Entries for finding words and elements
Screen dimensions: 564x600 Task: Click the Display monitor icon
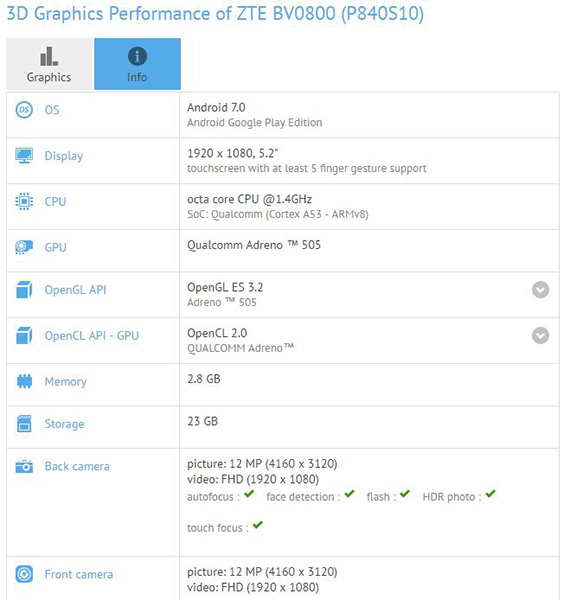24,155
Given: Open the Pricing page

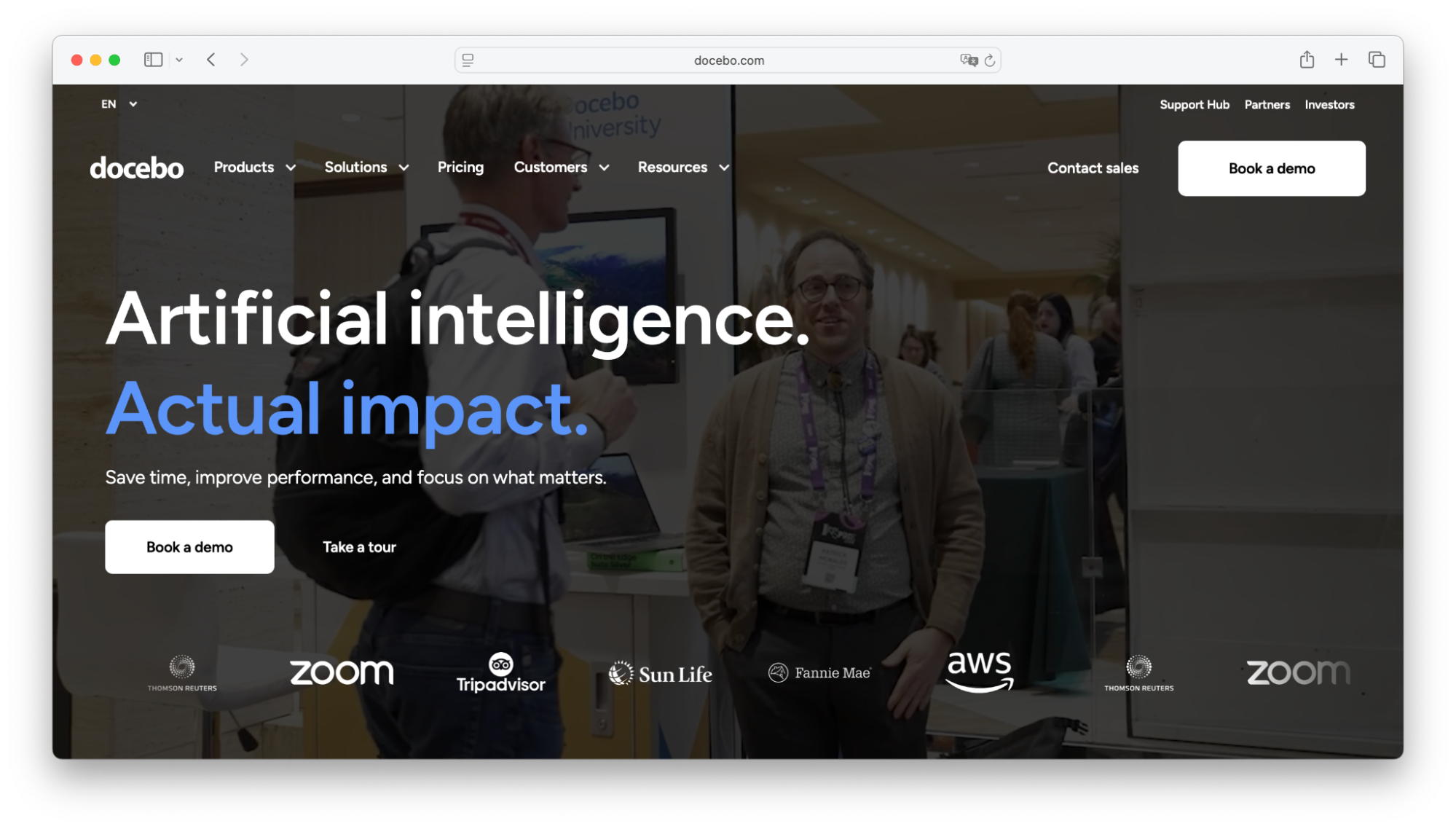Looking at the screenshot, I should (460, 168).
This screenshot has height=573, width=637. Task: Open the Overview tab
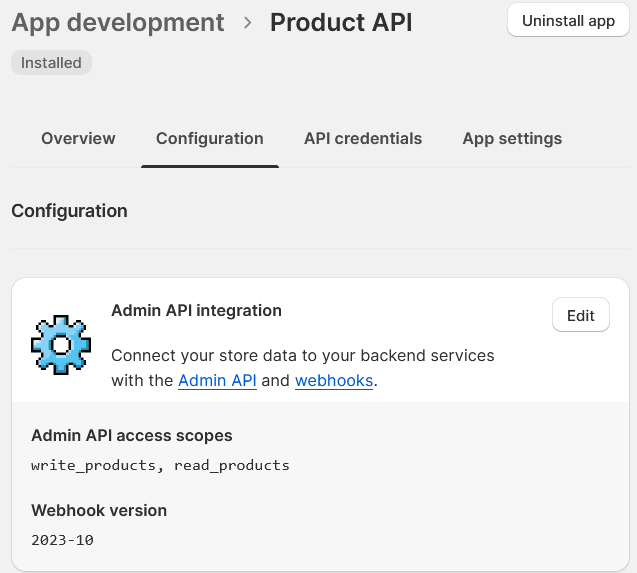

JOB: Rewrite the material above with "Task" replaced by "Instruction" everywhere and nothing else changed. Leave the pictures out of your version.

PROBLEM SOLUTION:
Screen dimensions: 564x600 Instruction: Click the Display monitor icon
24,155
Given: Open the Pricing page

Looking at the screenshot, I should (460, 168).
This screenshot has height=573, width=637. Instruction: Open the Overview tab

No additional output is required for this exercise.